> Juliette Reinders Folmer <[email protected]> hat am
> 01.10.2025 19:28 CEST geschrieben:
>
>
> On 1-10-2025 11:01, Alexandre Daubois wrote:
>
> > Two propositions emerged from the issue: either create a dedicated
> > "preg_validate()" function, or add a new flag to "filter_var()", namely
> > FILTER_VALIDATE_REGEX_PATTERN.
> >
> > I would be in favor of the latter. The approach and implementation would
> > surely be simpler. I don't feel like we should do advanced error
> > management. Knowing if a pattern is valid or not would suffice for the vast
> > majority of cases.
> >
> > I don't think the second approach would require an RFC.
> >
> I'd love to see more robust ways to validate regexes, but I do not like this
> proposal, as any solution involving the filter extension feels wrong.
>
> Some background:
> Historically, PHP supported three regex engines (POSIX, PCRE, Oniguruma). The
> POSIX engine was dropped in PHP 7.0 and there is a draft RFC to drop support
> for Oniguruma [1], however, that still means that at this time PHP supports
> two different regex engines, which each have their own criteria for when a
> regex is a valid pattern, and for Oniguruma supports a multitude of regex
> dialects [2].
>
> Involving an unrelated extension (filter), which may be unavailable (can be
> disabled [3]), in the validation just complicates things.

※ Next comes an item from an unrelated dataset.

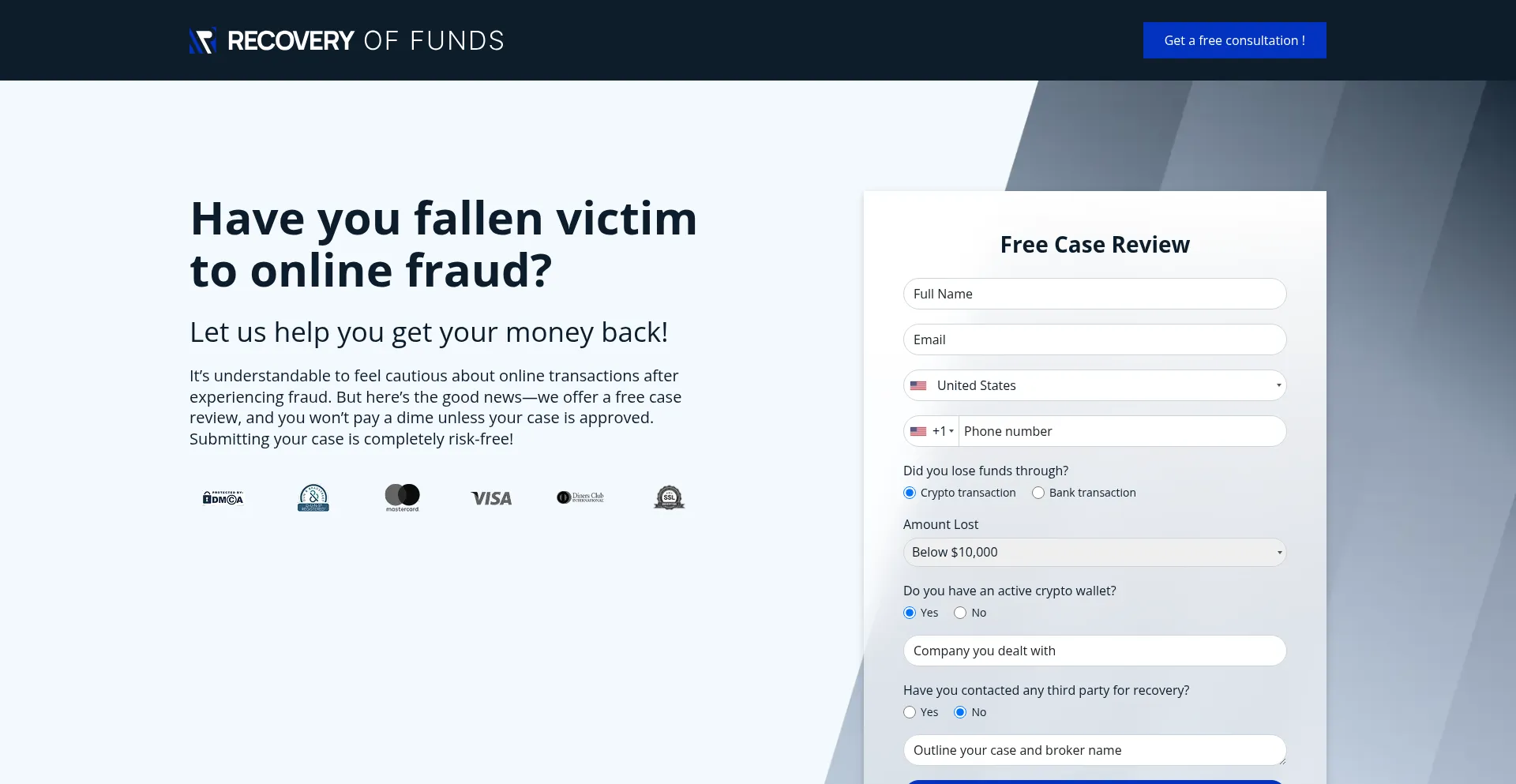1516x784 pixels.
Task: Select Crypto transaction radio button
Action: 910,493
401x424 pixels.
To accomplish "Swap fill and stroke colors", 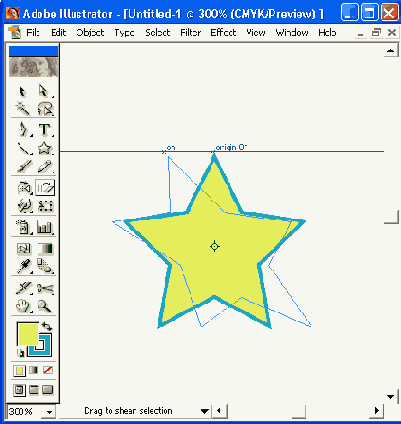I will click(x=47, y=326).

> It also makes the `FILTER_VALIDATE_REGEX_PATTERN` flag highly ambiguous as it
> is unclear against which engine/dialect the regex would be validated.
>
> It is my opinion that any regex pattern validation should be done in the same
> extension realm as the extension which will use the regex.
>
> Maybe the error code flags returned via `preg_last_error()` [4] should be
> made more specific to allow for detecting when a regex function failed due to
> an error in the regex.
> Maybe the extensions should get a "throw on invalid regex" option, either via
> an ini flag, a new function parameter or via an existing function like
> `mb_regex_set_options()`.
> Maybe there should be a `preg_validate()` function (and a
> `mb_ereg_validate()` function for that matter).
>
> I'm not sure what the best solution is, but going with an illogical solution
> just to try and avoid the RFC process is not the way to go IMO.
>
> Smile,
> Juliette
>
>
> 1: https://wiki.php.net/rfc/eol-oniguruma
> 2: https://www.php.net/manual/en/function.mb-regex-set-options.php
> 2: https://www.php.net/manual/en/filter.installation.php
> 3: https://www.php.net/manual/en/function.preg-last-error.php
> https://www.php.net/manual/en/function.preg-last-error.php
>
currently we have:
@preg_match('/a[/', '');
echo preg_last_error_msg(); // gives: Internal error
The real error would be "Compilation failed: missing terminating ] for
character class at offset 2". So having a better error message would help.
JS has a RegExp class that can be combined with try-catch:
const re = new RegExp("ab+c", "i");
const re = new RegExp(/ab+c/, "i");
Go has:
r, err := regexp.Compile("p([a-z]+)ch")
Rust has:
let re = Regex::new(r"unclosed(");
So having a RegExp class in PHP would make sense to me.